Twórcy IP Risk zapewniają, że program nauczy się analizy już na podstawie 500 umów. Pracujący przy nim programiści: Daniel Kowal i Grzegorz Lebadowicz tłumaczą, że oparli go z jednej strony na nowoczesnych, a z drugiej efektywnych rozwiązania, które nie obciążają serwerów. „Uczenie maszynowe oparte jest o Model Berta, z którego korzysta też Google. Tutaj kluczem jest lingwistyka, która pozwala maszynie na zrozumienie słownictwa branżowego” – tłumaczył Daniel Kowal. Co ważne, dzięki temu oprogramowanie można dostosowywać do innych rodzajów umów.
Jak podaje portal, ze zgłoszonych 11 projektów jury nagrodziło trzy i jeden wyróżniło. Drugie miejsce zajęła aplikacja Powiadomka niepozwalająca użytkownikowi przeoczyć żadnego pisma z sądu. Trzecie miejsce przypadło Mayonnaise - programowi, który ma uchronić startupy przed prawną katastrofą. Jury podkreśliło, że w tej edycji konkursu wszystkie pomysły były bardzo dobre, bo odpowiadały na realne potrzeby rynku.
„Było bardzo dużo pozytywnych emocji, pracy twórczej, a poziom projektów był bardzo wysoki. Prawie połowa była oparta o sztuczną inteligencję – ocenił Marcin Zręda, dyrektor strategiczny Rynku Usług Prawnych i Przedsiębiorstw w Wolters Kluwer Polska, który od piątku do niedzieli prowadził zdalny konkurs.

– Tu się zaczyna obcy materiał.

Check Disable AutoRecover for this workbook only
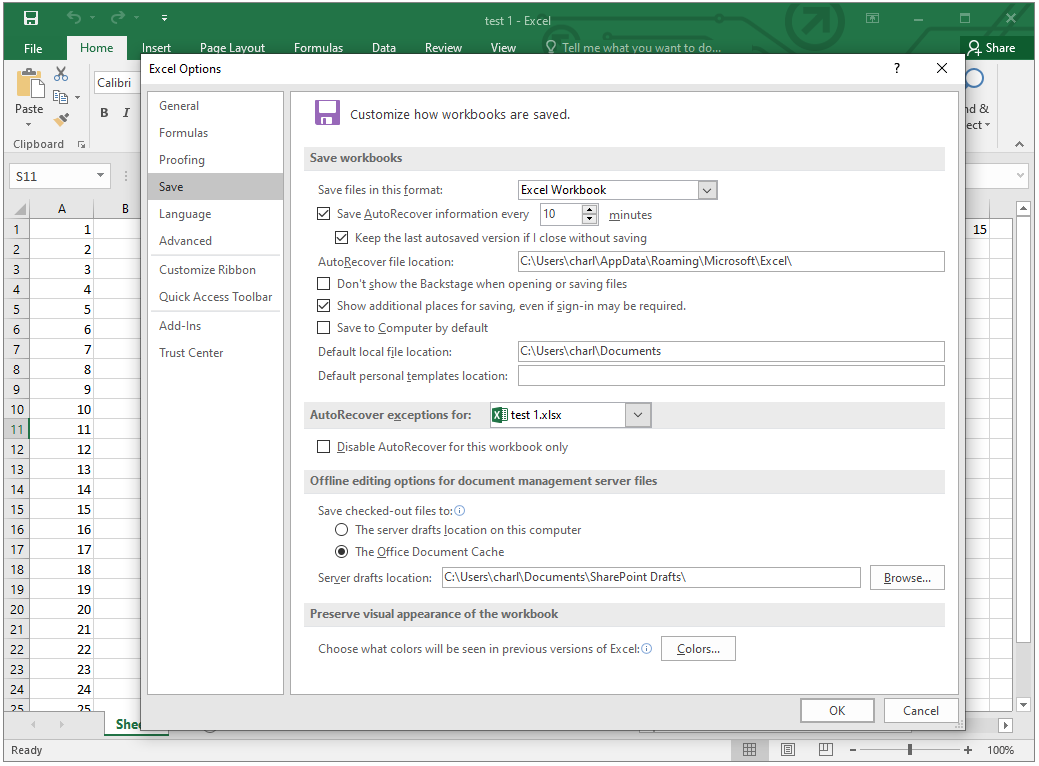The image size is (1039, 766). coord(323,447)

„To, co najbardziej mnie zaskoczyło to fakt, że wszystkie projekty były bliskie tym, nad którymi pracujemy w naszej firmie. Odpowiadały na realne potrzeby. Grupa zaangażowanych osób w kilka dni wymyśliła produkty, które bardzo pasują do rynku – podkreślił Włodzimierz Albin, prezes Wolters Kluwer Polska.